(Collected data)
◆ ◆ ◆ ◆ ◆ ◆ ◆

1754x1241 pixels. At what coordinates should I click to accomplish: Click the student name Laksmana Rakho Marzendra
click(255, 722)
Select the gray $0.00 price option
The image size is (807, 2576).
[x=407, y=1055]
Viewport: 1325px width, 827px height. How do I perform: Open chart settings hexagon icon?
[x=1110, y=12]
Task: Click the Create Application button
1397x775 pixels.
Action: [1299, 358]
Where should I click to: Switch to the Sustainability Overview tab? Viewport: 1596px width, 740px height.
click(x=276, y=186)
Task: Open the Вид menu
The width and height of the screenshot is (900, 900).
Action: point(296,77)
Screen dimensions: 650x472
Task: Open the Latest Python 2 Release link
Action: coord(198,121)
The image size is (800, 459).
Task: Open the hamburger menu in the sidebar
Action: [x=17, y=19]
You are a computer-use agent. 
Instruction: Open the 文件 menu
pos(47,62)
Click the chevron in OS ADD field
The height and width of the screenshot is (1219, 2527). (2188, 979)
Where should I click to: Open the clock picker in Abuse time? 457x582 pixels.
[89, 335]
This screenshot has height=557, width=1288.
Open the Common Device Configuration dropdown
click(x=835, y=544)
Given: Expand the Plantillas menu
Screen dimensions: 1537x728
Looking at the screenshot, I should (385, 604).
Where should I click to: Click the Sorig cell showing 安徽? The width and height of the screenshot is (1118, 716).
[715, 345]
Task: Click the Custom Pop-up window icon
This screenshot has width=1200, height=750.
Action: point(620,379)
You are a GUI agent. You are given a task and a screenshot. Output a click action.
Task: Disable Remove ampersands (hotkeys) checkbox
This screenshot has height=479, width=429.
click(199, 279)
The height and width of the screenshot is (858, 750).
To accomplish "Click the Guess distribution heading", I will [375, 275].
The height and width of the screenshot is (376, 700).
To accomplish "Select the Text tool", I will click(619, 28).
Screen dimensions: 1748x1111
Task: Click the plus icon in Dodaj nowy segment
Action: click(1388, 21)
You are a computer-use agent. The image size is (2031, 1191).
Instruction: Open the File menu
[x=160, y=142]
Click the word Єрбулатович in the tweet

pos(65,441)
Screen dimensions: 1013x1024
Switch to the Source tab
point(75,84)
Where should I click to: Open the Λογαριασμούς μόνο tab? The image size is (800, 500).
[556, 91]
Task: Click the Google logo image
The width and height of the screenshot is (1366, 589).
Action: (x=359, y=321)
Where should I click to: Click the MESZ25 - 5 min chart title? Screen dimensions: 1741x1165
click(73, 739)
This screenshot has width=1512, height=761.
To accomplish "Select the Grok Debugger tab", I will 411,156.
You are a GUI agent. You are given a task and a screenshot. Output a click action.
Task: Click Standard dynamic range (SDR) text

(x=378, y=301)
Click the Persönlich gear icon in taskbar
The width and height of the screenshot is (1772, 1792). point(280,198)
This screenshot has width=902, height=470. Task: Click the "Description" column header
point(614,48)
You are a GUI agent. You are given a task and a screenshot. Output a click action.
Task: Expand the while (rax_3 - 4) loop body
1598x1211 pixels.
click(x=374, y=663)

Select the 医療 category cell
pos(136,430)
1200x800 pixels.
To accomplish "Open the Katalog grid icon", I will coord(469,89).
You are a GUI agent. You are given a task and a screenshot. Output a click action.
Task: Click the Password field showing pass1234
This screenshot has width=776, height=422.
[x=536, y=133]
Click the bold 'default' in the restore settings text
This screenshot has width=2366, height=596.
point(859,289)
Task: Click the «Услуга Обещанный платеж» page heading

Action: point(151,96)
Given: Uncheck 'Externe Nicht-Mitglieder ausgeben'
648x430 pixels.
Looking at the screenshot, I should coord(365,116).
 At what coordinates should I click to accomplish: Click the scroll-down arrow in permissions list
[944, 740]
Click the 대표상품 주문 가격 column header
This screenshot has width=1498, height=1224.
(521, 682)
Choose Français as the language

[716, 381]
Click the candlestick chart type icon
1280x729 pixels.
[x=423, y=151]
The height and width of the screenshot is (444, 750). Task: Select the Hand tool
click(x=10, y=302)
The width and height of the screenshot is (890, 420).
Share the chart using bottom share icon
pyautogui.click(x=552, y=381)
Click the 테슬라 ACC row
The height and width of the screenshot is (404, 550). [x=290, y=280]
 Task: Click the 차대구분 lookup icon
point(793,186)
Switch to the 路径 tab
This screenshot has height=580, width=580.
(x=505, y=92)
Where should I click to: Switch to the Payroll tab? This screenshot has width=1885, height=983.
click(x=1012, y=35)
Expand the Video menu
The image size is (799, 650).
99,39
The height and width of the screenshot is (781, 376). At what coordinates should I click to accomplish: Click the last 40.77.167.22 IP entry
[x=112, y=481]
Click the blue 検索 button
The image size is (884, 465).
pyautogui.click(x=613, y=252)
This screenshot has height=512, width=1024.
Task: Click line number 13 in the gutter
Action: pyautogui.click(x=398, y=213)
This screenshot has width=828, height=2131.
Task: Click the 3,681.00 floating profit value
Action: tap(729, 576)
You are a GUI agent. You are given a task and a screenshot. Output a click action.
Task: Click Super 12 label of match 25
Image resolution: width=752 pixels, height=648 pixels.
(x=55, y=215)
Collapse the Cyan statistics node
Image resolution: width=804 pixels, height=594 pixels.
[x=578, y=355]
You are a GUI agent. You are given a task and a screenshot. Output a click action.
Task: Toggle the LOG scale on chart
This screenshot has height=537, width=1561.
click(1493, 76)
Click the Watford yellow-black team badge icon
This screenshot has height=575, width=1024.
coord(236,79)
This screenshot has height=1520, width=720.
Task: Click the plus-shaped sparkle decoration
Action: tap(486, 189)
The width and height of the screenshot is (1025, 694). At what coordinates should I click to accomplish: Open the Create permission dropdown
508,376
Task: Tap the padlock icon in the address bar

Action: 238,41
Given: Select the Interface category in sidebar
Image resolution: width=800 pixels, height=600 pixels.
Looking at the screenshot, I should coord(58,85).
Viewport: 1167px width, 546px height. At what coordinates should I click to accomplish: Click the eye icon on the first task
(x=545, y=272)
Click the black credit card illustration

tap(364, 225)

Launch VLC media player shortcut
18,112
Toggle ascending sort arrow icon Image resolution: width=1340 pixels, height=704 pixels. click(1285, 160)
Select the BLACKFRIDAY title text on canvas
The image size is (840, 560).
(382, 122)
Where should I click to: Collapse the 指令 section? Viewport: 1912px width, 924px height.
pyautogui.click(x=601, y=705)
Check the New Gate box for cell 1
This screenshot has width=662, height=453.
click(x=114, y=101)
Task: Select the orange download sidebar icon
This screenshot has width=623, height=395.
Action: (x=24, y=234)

◆ ◆ ◆ ◆ ◆ ◆ ◆

Problem to solve →
The answer must restate each entry word for word.

Output of the exercise →
1754x1241 pixels. At what coordinates should I click to accomplish: Click the student name Laksmana Rakho Marzendra
click(255, 722)
Select the gray $0.00 price option
The image size is (807, 2576).
[x=407, y=1055]
Viewport: 1325px width, 827px height. How do I perform: Open chart settings hexagon icon?
[x=1110, y=12]
Task: Click the Create Application button
1397x775 pixels.
Action: [1299, 358]
Where should I click to: Switch to the Sustainability Overview tab? Viewport: 1596px width, 740px height.
click(x=276, y=186)
Task: Open the Вид menu
The width and height of the screenshot is (900, 900).
Action: point(296,77)
Screen dimensions: 650x472
Task: Open the Latest Python 2 Release link
Action: coord(198,121)
The image size is (800, 459).
Task: Open the hamburger menu in the sidebar
Action: [x=17, y=19]
You are a computer-use agent. 
Instruction: Open the 文件 menu
pos(47,62)
Click the chevron in OS ADD field
The height and width of the screenshot is (1219, 2527). (2188, 979)
Where should I click to: Open the clock picker in Abuse time? 457x582 pixels.
[89, 335]
This screenshot has height=557, width=1288.
Open the Common Device Configuration dropdown
click(x=835, y=544)
Given: Expand the Plantillas menu
Screen dimensions: 1537x728
Looking at the screenshot, I should (385, 604).
Where should I click to: Click the Sorig cell showing 安徽? The width and height of the screenshot is (1118, 716).
[715, 345]
Task: Click the Custom Pop-up window icon
This screenshot has width=1200, height=750.
Action: point(620,379)
You are a GUI agent. You are given a task and a screenshot. Output a click action.
Task: Disable Remove ampersands (hotkeys) checkbox
This screenshot has height=479, width=429.
click(199, 279)
The height and width of the screenshot is (858, 750).
To accomplish "Click the Guess distribution heading", I will [375, 275].
The height and width of the screenshot is (376, 700).
To accomplish "Select the Text tool", I will click(619, 28).
Screen dimensions: 1748x1111
Task: Click the plus icon in Dodaj nowy segment
Action: click(1388, 21)
You are a computer-use agent. The image size is (2031, 1191).
Instruction: Open the File menu
[x=160, y=142]
Click the word Єрбулатович in the tweet

pos(65,441)
Screen dimensions: 1013x1024
Switch to the Source tab
point(75,84)
Where should I click to: Open the Λογαριασμούς μόνο tab? The image size is (800, 500).
[556, 91]
Task: Click the Google logo image
The width and height of the screenshot is (1366, 589).
Action: (x=359, y=321)
Where should I click to: Click the MESZ25 - 5 min chart title? Screen dimensions: 1741x1165
click(73, 739)
This screenshot has width=1512, height=761.
To accomplish "Select the Grok Debugger tab", I will 411,156.
You are a GUI agent. You are given a task and a screenshot. Output a click action.
Task: Click Standard dynamic range (SDR) text

(x=378, y=301)
Click the Persönlich gear icon in taskbar
The width and height of the screenshot is (1772, 1792). point(280,198)
This screenshot has width=902, height=470. Task: Click the "Description" column header
point(614,48)
You are a GUI agent. You are given a task and a screenshot. Output a click action.
Task: Expand the while (rax_3 - 4) loop body
1598x1211 pixels.
click(x=374, y=663)

Select the 医療 category cell
pos(136,430)
1200x800 pixels.
To accomplish "Open the Katalog grid icon", I will coord(469,89).
You are a GUI agent. You are given a task and a screenshot. Output a click action.
Task: Click the Password field showing pass1234
This screenshot has width=776, height=422.
[x=536, y=133]
Click the bold 'default' in the restore settings text
This screenshot has width=2366, height=596.
point(859,289)
Task: Click the «Услуга Обещанный платеж» page heading

Action: point(151,96)
Given: Uncheck 'Externe Nicht-Mitglieder ausgeben'
648x430 pixels.
Looking at the screenshot, I should coord(365,116).
 At what coordinates should I click to accomplish: Click the scroll-down arrow in permissions list
[944, 740]
Click the 대표상품 주문 가격 column header
This screenshot has width=1498, height=1224.
(521, 682)
Choose Français as the language

[716, 381]
Click the candlestick chart type icon
1280x729 pixels.
[x=423, y=151]
The height and width of the screenshot is (444, 750). Task: Select the Hand tool
click(x=10, y=302)
The width and height of the screenshot is (890, 420).
Share the chart using bottom share icon
pyautogui.click(x=552, y=381)
Click the 테슬라 ACC row
The height and width of the screenshot is (404, 550). [x=290, y=280]
 Task: Click the 차대구분 lookup icon
point(793,186)
Switch to the 路径 tab
This screenshot has height=580, width=580.
(x=505, y=92)
Where should I click to: Switch to the Payroll tab? This screenshot has width=1885, height=983.
click(x=1012, y=35)
Expand the Video menu
The image size is (799, 650).
99,39
The height and width of the screenshot is (781, 376). At what coordinates should I click to accomplish: Click the last 40.77.167.22 IP entry
[x=112, y=481]
Click the blue 検索 button
The image size is (884, 465).
pyautogui.click(x=613, y=252)
This screenshot has height=512, width=1024.
Task: Click line number 13 in the gutter
Action: pyautogui.click(x=398, y=213)
This screenshot has width=828, height=2131.
Task: Click the 3,681.00 floating profit value
Action: tap(729, 576)
You are a GUI agent. You are given a task and a screenshot. Output a click action.
Task: Click Super 12 label of match 25
Image resolution: width=752 pixels, height=648 pixels.
(x=55, y=215)
Collapse the Cyan statistics node
Image resolution: width=804 pixels, height=594 pixels.
[x=578, y=355]
You are a GUI agent. You are given a task and a screenshot. Output a click action.
Task: Toggle the LOG scale on chart
This screenshot has height=537, width=1561.
click(1493, 76)
Click the Watford yellow-black team badge icon
This screenshot has height=575, width=1024.
coord(236,79)
This screenshot has height=1520, width=720.
Task: Click the plus-shaped sparkle decoration
Action: tap(486, 189)
The width and height of the screenshot is (1025, 694). At what coordinates should I click to accomplish: Open the Create permission dropdown
508,376
Task: Tap the padlock icon in the address bar

Action: 238,41
Given: Select the Interface category in sidebar
Image resolution: width=800 pixels, height=600 pixels.
Looking at the screenshot, I should coord(58,85).
Viewport: 1167px width, 546px height. At what coordinates should I click to accomplish: Click the eye icon on the first task
(x=545, y=272)
Click the black credit card illustration

tap(364, 225)

Launch VLC media player shortcut
18,112
Toggle ascending sort arrow icon Image resolution: width=1340 pixels, height=704 pixels. click(1285, 160)
Select the BLACKFRIDAY title text on canvas
The image size is (840, 560).
(382, 122)
Where should I click to: Collapse the 指令 section? Viewport: 1912px width, 924px height.
pyautogui.click(x=601, y=705)
Check the New Gate box for cell 1
This screenshot has width=662, height=453.
click(x=114, y=101)
Task: Select the orange download sidebar icon
This screenshot has width=623, height=395.
Action: (x=24, y=234)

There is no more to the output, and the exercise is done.